→ ページ本文:
Google Chrome開発版でsocket APIを試す
Google Chromeの開発版で、拡張機能APIにソケット通信が追加されたそうだ。ネットワークプログラミングマニアとして、早速ドキュメントを読んでみた。
- 参考: Chrome supports TCP & UDP Sockets
- ドキュメント: http://code.google.com/chrome/extensions/experimental.socket.html
しかし、参考ページにあるサンプルコード通りには動かなかったので、ドキュメントとエラーメッセージを見ながら実際に動くものを作ってみた。ちなみに、experimental.socket.html
はドキュメントのどこからもリンクが張られていないので、まだ本当に実験段階の「使われるレベルにない」APIのようだ。
動作環境としてGoogle Chrome 21.0.1137.1 canary (Windows/Mac)を用いた。

→ データ:
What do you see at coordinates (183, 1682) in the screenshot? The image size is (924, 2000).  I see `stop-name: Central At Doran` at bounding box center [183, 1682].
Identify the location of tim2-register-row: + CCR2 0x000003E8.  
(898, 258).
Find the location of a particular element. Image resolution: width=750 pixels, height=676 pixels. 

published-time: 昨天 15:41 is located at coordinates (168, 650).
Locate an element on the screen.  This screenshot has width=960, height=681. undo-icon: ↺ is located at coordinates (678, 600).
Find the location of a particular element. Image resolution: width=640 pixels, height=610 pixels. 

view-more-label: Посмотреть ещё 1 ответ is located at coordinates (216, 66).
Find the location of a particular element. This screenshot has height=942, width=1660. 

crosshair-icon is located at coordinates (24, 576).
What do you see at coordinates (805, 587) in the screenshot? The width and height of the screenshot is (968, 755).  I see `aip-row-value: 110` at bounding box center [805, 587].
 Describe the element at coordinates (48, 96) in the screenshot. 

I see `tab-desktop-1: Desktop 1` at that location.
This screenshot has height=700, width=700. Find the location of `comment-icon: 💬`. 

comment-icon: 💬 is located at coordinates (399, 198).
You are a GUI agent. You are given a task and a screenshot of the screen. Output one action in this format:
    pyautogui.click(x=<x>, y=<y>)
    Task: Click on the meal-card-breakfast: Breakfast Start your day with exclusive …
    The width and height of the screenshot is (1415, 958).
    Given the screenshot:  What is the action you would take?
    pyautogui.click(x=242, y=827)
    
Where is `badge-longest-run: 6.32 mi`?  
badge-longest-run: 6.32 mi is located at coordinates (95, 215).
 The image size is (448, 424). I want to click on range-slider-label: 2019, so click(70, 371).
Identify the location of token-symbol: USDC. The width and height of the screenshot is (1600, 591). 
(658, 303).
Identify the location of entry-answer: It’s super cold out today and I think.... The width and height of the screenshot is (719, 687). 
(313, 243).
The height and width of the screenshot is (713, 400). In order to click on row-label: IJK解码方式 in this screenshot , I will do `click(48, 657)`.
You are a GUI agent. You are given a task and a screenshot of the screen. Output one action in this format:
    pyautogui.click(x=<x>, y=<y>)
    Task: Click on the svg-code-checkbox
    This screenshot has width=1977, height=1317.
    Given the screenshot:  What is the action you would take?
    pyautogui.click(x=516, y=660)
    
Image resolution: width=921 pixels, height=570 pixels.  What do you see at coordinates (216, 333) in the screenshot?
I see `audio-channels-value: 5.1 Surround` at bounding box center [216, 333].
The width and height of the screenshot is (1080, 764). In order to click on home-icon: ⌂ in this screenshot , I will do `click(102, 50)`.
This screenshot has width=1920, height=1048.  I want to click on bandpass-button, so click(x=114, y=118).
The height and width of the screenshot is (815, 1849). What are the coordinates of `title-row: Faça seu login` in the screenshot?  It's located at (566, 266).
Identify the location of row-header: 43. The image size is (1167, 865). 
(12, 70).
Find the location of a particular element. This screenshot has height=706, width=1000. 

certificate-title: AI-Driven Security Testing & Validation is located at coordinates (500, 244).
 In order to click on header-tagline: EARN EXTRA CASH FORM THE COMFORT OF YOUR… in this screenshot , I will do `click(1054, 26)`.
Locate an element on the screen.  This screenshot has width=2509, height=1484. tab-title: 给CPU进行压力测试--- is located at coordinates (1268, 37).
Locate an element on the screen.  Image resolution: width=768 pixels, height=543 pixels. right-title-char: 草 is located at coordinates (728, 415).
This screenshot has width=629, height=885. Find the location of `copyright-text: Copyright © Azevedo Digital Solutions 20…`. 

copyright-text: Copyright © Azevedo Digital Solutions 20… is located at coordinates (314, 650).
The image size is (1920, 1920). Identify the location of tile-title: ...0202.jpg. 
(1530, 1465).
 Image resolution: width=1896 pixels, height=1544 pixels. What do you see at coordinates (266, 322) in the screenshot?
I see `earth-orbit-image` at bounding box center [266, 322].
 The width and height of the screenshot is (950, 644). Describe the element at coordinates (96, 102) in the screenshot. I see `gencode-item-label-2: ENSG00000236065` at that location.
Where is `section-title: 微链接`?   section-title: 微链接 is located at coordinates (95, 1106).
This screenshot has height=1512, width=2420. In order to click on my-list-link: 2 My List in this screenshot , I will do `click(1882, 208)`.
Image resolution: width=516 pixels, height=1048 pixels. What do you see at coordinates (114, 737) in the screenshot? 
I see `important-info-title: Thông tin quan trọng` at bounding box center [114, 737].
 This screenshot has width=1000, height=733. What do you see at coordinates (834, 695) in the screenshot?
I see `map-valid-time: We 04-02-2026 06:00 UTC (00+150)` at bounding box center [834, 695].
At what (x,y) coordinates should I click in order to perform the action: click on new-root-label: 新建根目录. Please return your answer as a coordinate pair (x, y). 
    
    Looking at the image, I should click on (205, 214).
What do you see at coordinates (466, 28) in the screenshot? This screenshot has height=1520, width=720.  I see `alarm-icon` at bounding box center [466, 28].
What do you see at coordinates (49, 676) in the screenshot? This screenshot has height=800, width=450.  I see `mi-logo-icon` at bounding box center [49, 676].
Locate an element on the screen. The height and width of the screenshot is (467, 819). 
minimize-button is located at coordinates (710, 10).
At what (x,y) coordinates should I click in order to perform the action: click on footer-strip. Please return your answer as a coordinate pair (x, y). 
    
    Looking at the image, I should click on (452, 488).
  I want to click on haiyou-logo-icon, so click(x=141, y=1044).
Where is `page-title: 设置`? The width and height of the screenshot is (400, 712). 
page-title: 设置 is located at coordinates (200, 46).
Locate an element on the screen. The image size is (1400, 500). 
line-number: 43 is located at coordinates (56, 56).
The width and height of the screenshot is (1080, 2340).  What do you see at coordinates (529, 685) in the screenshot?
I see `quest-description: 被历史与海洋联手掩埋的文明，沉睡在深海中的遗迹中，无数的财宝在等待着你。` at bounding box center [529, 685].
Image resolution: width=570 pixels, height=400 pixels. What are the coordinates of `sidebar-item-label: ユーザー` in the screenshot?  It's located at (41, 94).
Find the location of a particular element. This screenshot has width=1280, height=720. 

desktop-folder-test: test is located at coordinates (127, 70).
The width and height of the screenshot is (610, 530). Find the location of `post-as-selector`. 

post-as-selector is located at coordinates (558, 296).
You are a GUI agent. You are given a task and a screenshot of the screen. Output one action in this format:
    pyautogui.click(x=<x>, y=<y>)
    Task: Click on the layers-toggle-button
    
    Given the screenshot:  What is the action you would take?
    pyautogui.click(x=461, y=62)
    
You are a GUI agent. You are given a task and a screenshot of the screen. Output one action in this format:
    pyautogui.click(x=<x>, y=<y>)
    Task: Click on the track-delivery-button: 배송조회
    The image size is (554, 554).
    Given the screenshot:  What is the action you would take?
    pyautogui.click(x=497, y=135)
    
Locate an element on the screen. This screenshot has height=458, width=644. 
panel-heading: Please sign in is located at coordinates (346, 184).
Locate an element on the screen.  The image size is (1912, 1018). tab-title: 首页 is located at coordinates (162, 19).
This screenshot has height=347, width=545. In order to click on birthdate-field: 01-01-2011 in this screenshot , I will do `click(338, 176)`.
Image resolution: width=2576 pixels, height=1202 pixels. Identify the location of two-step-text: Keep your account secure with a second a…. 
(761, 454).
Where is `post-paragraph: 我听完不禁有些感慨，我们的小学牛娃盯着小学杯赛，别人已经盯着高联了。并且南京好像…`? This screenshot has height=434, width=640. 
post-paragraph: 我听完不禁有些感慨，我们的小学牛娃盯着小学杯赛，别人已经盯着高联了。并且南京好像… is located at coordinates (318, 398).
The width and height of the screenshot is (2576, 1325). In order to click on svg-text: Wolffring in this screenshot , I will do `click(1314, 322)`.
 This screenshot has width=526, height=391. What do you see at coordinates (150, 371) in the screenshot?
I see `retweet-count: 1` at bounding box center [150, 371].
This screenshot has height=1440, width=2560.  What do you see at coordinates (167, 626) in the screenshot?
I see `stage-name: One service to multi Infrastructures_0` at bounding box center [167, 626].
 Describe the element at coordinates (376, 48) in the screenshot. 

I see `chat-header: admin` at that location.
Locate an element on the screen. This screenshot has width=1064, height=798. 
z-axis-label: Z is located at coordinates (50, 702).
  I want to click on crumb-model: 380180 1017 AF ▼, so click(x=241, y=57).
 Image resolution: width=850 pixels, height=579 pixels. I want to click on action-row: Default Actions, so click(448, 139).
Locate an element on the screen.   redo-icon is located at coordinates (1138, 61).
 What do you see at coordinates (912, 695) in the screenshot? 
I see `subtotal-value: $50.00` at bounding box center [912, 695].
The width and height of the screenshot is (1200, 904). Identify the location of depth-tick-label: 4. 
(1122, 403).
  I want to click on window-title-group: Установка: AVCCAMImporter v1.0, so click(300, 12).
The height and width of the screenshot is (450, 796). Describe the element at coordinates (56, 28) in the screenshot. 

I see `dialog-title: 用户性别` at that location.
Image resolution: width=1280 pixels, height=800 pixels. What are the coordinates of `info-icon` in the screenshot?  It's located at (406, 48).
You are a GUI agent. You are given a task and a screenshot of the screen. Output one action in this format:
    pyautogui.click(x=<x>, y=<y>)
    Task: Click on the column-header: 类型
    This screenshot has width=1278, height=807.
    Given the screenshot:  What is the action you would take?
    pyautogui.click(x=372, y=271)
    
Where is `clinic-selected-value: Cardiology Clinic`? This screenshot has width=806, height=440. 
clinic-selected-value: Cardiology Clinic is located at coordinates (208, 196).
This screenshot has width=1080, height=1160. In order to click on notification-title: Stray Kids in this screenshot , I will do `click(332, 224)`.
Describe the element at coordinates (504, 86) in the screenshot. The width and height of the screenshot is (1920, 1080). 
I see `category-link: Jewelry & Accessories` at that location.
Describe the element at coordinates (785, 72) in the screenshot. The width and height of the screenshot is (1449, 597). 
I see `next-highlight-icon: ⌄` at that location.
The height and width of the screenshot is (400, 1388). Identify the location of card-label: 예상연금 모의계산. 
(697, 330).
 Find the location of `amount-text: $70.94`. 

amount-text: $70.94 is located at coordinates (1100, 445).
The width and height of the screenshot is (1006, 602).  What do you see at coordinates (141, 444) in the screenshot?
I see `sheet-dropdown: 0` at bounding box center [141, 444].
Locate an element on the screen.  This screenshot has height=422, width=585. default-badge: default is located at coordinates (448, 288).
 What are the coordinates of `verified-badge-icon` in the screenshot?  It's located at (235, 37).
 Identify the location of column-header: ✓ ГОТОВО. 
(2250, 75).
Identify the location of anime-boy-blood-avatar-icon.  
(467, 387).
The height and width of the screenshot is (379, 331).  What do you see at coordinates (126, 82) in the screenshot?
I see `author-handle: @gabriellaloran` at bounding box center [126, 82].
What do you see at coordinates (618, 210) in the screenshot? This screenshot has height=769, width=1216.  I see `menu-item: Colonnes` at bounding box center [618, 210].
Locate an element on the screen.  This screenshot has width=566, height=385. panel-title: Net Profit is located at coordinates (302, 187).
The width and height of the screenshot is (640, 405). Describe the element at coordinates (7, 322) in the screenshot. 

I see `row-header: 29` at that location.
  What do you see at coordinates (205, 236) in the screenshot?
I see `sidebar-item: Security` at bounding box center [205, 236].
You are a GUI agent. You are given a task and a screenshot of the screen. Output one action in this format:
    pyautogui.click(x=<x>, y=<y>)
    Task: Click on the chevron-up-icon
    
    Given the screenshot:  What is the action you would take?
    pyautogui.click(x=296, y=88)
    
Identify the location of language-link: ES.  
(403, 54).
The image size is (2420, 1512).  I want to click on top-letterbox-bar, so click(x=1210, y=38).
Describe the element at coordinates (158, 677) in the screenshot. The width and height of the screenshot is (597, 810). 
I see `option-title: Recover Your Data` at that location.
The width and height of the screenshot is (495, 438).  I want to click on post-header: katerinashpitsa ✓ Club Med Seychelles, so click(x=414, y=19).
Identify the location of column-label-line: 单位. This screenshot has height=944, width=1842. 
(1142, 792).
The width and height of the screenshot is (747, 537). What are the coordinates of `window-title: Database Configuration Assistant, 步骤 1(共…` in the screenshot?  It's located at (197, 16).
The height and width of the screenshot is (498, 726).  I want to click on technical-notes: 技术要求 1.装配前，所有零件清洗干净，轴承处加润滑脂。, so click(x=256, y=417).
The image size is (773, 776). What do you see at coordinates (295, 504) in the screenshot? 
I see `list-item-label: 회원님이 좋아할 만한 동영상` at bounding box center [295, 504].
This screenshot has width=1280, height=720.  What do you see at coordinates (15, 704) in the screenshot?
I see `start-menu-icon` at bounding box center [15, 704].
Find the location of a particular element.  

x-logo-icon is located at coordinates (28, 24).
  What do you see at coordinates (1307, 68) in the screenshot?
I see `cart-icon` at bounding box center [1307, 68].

→ 練習問題:
- 1) 次の(a)〜(c)がChromeのsocket APIの記事と合っているか、それぞれ「はい」か「いいえ」で答え、判断の根拠となる記事の言葉をそのまま引用せよ。
(a) 動作環境にはGoogle Chrome 21.0.1137.1 canaryが使われた。
(b) 参考ページのサンプルコードは、書かれたとおりに動いた。
(c) experimental.socket.htmlには、ドキュメント内の他のページからリンクが張られている。
- 2) Chromeのsocket APIの記事で、筆者は実際に動くものを作るときに何を見たか。
- 3) Chromeのsocket APIの記事を、最後の文の後から書き継げ。

→ 解答一覧:
- 1)
(a) はい。「動作環境としてGoogle Chrome 21.0.1137.1 canary (Windows/Mac)を用いた」
(b) いいえ。「参考ページにあるサンプルコード通りには動かなかった」
(c) いいえ。「ドキュメントのどこからもリンクが張られていない」

- 2) ドキュメントとエラーメッセージ。

- 3)
まず、拡張機能でexperiment APIを使えるように、chrome://flagsの設定を変更し、再起動する。
次に、manifest.json
に"permissions": ["experimental"]
を記述した拡張機能を作り、Chromeの拡張機能管理画面から読み込む。
拡張機能のソースに同梱したtcpserver.py
、udpserver.py
は単純なTCP/UDPソケットサーバの実装になっている。あらかじめ、Google Chromeが起動しているマシンで動かしておく。
拡張機能管理画面に表示されたこの拡張機能のbackground.html
のInspect views (Developer tools)を開く。JavaScriptコンソールでexperimental.socket.*
を使ったコードを書いてテストする。
ドキュメントにはsocket-typeとして'udp'で無ければならないとあるので、UDP通信のみをテストした ('tcp'を指定することも出来るようだが、通信を確認できなかった) 。
また、chrome.experimental.socket.write(..)
の第2引数がstringとあるが、文字列を入れるとエラーになったため、APIのテストコードを参照し、文字列をArrayBufferに変換したデータを渡している。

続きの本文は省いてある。